> About this task: From the data below, pull out verbatim the part that opens with the line containing "At what (x,y)" and closes with the line containing "(248, 312).", including both of those lines.

> Data to use:

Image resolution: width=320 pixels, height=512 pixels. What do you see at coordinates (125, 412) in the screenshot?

==

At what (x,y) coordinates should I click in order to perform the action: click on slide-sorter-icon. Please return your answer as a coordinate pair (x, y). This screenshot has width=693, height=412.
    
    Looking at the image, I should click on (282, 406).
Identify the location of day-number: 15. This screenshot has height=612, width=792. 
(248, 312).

...

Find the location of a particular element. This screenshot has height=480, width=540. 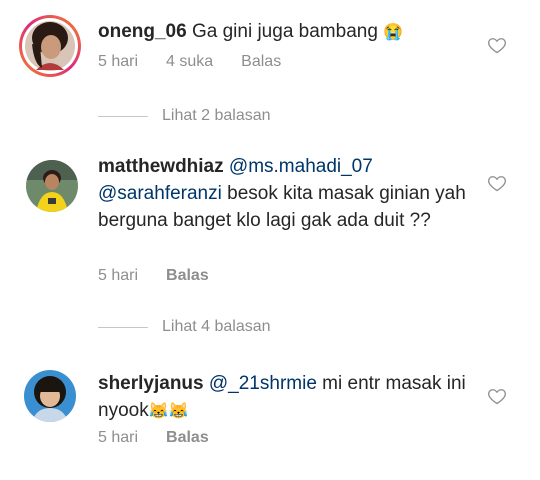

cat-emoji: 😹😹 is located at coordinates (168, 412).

> Reply to the task:
At what (x,y) coordinates should I click in order to perform the action: click on slide-sorter-icon. Please return your answer as a coordinate pair (x, y). This screenshot has width=693, height=412.
    
    Looking at the image, I should click on (282, 406).
Identify the location of day-number: 15. This screenshot has height=612, width=792. 
(248, 312).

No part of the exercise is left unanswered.